EFCC decries Amosu lawyer delay tactics

    Nigeria’s anti corruption agency the Economic and Financial Crimes Commission (EFCC) has accused defence counsel in the trial of a former Chief of Air Staff, Air Marshal Adesola Amosu (retd.) and 10 others of plotting to delay the case.

    Amosu was charged along with a former Chief of Accounts and Budgeting at the Nigeria Air Force, Air Vice Marshal Jacob Adigun and a former Director of Finance and Budget Air Commodore Olugbenga Gbadebo.

    Companies arraigned with them are Delfina Oil and Gas Ltd, Mcallan Oil And Gas Ltd, Hebron Housing and Properties Company Ltd, Trapezites BDC, Fonds and Pricey Ltd, Deegee Oil and Gas Ltd, Timsegg Investment Ltd and Solomon Health Care Ltd.

    EFCC accused them of converting N21billion from the Nigeria Air Force around March 5, 2014 in Lagos.

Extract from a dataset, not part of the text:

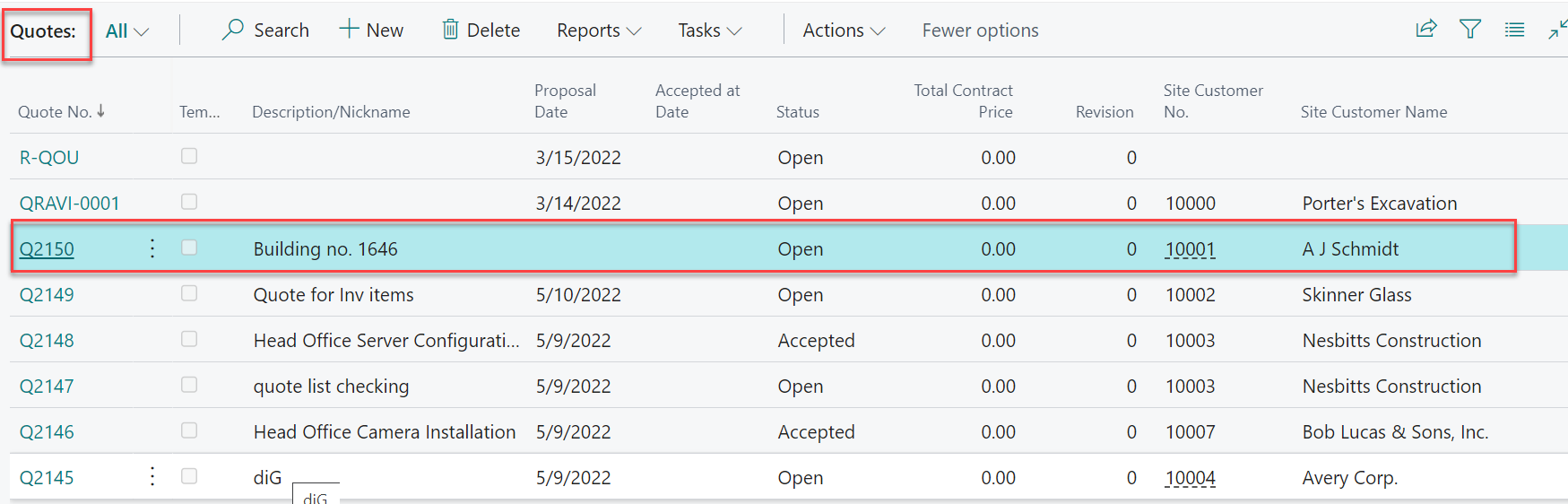
Task: Open row menu dots for Q2145
Action: tap(152, 476)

    They were also accused of concealing “proceeds of crime” and thereby committed an offence contrary to Section 18(a) of the Money Laundering (Prohibition) (Amendment) Act, 2012 and punishable under Section 17(a).

    Amosu had initially moved to enter a plea bargain with EFCC, but later abandoned it as parties could not reach an agreement.

    During hearing last week, a defence counsel, Norrison Quakers (SAN), had cast doubts on the identity of a prosecution witness, Skye Bank Plc’s compliance officer Mr Mojeed Olatunji.

    Quakers demanded that Olatunji should produce his international passport, following which the court adjourned until Monday.

    When the trial resumed on Monday, Olatunji produced his International Passport, which was tendered in evidence.

    Quakers pointed out that the name on the document was at variance with the name the witness gave the court.

    After further cross examination, the defence team sought an adjournment because they needed to question the witness based on a document which was in EFCC’s possession.

    When prosecution counsel Rotimi Oyedepo offered to produce the original documents in court, the defence counsel refused to accept them.

    They insisted they would prefer to apply formally to the EFCC after paying the prescribed fees.

    Oyedepo, however, objected to an adjournment, saying the ground for the prayer was baseless.

    “I have presented the certified true copy of the documents they requested. Having shown good faith, I submit that the ground for seeking an adjournment cannot stand,” he said.

    But Justice Mohammed Idris said he would allow the defence counsel to formally apply to the EFCC for the documents since the Evidence Act allowed it.

    He adjourned until November 23, 24 and 25 for continuation of trial.